Top of Supplied records
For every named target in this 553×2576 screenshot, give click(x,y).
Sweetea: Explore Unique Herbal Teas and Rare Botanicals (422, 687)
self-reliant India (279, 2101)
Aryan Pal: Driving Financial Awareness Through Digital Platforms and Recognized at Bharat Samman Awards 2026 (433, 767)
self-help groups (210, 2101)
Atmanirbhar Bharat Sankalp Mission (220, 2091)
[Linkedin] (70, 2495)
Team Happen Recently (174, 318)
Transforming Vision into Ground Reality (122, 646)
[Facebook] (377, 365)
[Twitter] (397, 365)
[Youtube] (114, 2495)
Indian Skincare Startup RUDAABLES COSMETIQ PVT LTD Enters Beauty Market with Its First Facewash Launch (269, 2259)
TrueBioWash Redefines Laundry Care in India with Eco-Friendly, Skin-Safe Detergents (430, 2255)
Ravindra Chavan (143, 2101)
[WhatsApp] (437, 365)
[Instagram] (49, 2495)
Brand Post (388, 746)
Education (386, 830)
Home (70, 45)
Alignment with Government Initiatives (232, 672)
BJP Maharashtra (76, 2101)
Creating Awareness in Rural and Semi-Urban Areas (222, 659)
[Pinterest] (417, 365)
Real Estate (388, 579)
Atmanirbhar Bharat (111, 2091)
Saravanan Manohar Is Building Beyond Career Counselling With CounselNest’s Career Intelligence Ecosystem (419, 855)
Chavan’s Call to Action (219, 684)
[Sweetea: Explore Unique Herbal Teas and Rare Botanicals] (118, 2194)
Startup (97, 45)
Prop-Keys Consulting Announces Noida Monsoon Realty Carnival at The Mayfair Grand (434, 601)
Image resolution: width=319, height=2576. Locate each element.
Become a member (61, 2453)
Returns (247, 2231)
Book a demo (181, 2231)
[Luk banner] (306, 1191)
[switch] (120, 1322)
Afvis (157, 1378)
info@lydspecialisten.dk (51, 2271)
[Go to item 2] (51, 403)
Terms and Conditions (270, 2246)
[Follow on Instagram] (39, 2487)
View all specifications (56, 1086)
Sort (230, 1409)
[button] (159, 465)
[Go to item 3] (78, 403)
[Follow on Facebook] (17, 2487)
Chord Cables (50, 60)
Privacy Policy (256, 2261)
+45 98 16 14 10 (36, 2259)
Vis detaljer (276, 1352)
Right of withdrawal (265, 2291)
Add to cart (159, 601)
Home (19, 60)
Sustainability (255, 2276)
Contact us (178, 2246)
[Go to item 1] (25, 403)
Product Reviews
Bottom of Supplied records
(Task instructions)
Every line from the one containing "Right of withdrawal (265, 2291)" through the end of the entries above must be echoed exactly, with both ends kept.

(Result of this task)
Right of withdrawal (265, 2291)
Add to cart (159, 601)
Home (19, 60)
Sustainability (255, 2276)
Contact us (178, 2246)
[Go to item 1] (25, 403)
Product Reviews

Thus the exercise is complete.